What the task asks: Could you copy out the listing below word for word, leaving out the pictures?

___ Exercise materials

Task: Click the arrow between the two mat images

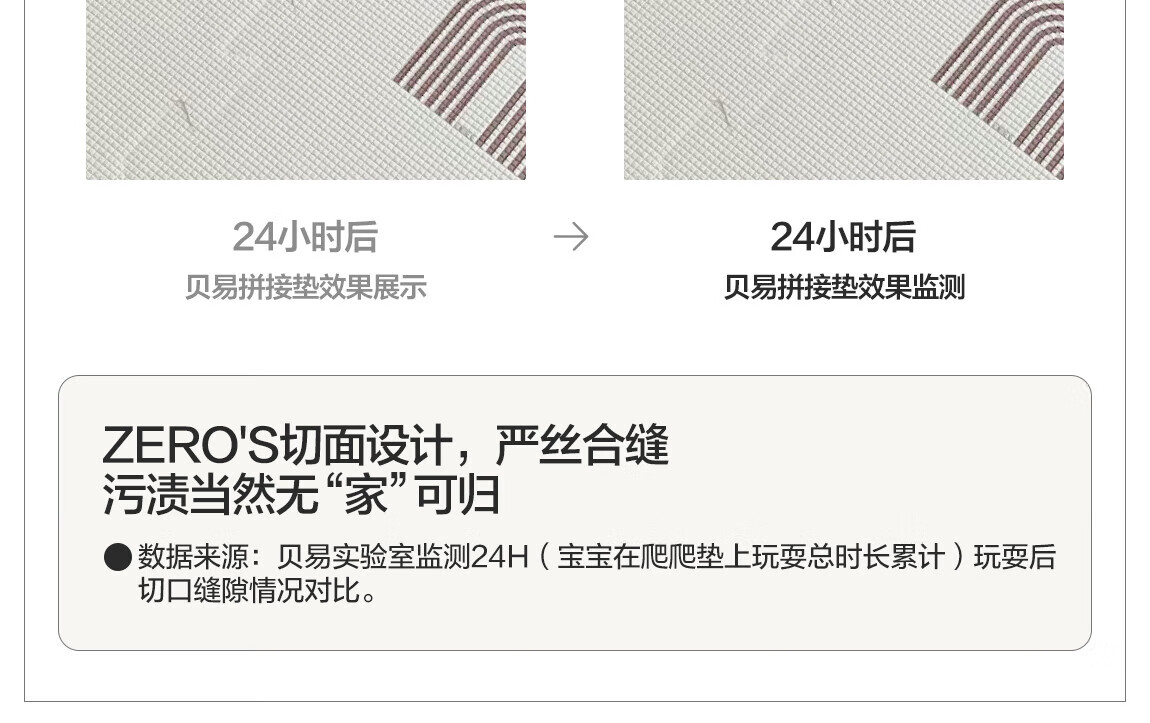Action: coord(571,237)
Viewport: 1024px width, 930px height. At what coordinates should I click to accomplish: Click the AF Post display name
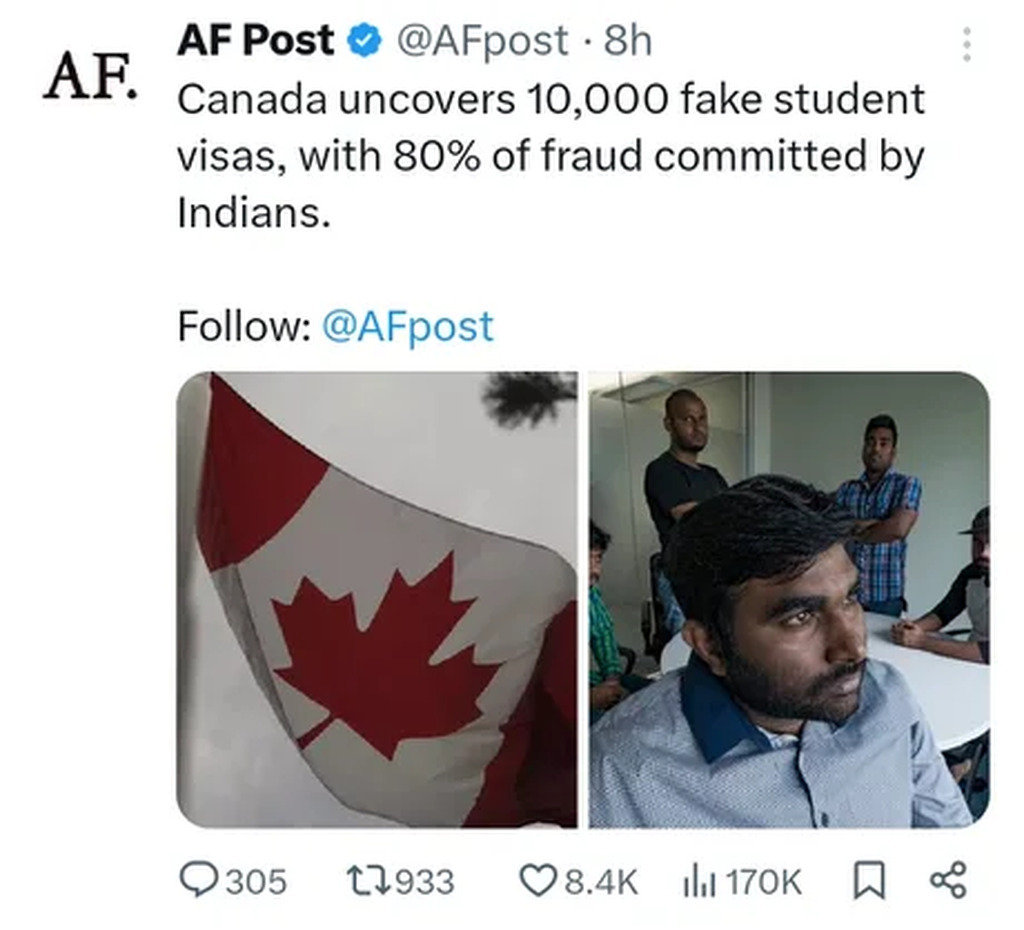click(255, 40)
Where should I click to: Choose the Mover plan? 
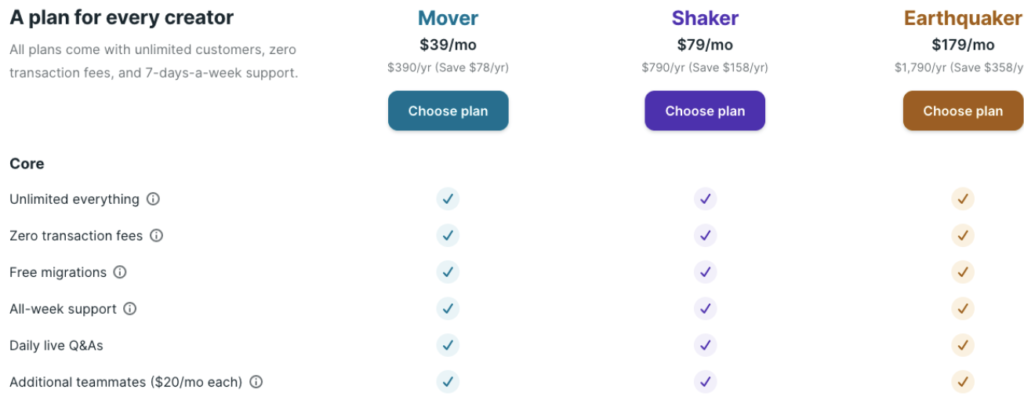(x=448, y=111)
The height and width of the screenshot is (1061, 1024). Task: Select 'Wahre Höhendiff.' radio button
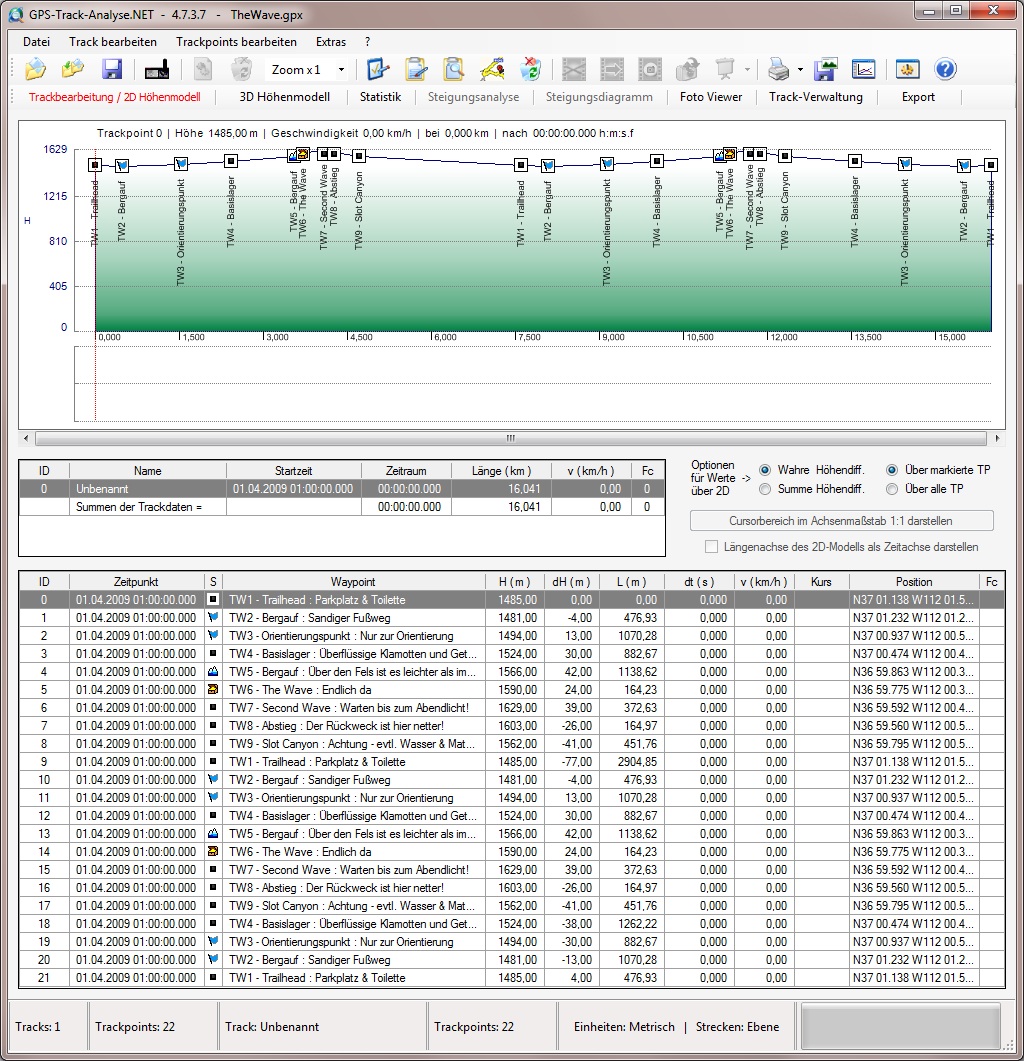766,470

______

Output of the exercise:
Task: Click the arrow between the two mat images

Action: coord(571,237)
Viewport: 1024px width, 930px height. At what coordinates should I click to accomplish: Click the AF Post display name
click(255, 40)
Where should I click to: Choose the Mover plan? 
(x=448, y=111)
The height and width of the screenshot is (1061, 1024). Task: Select 'Wahre Höhendiff.' radio button
766,470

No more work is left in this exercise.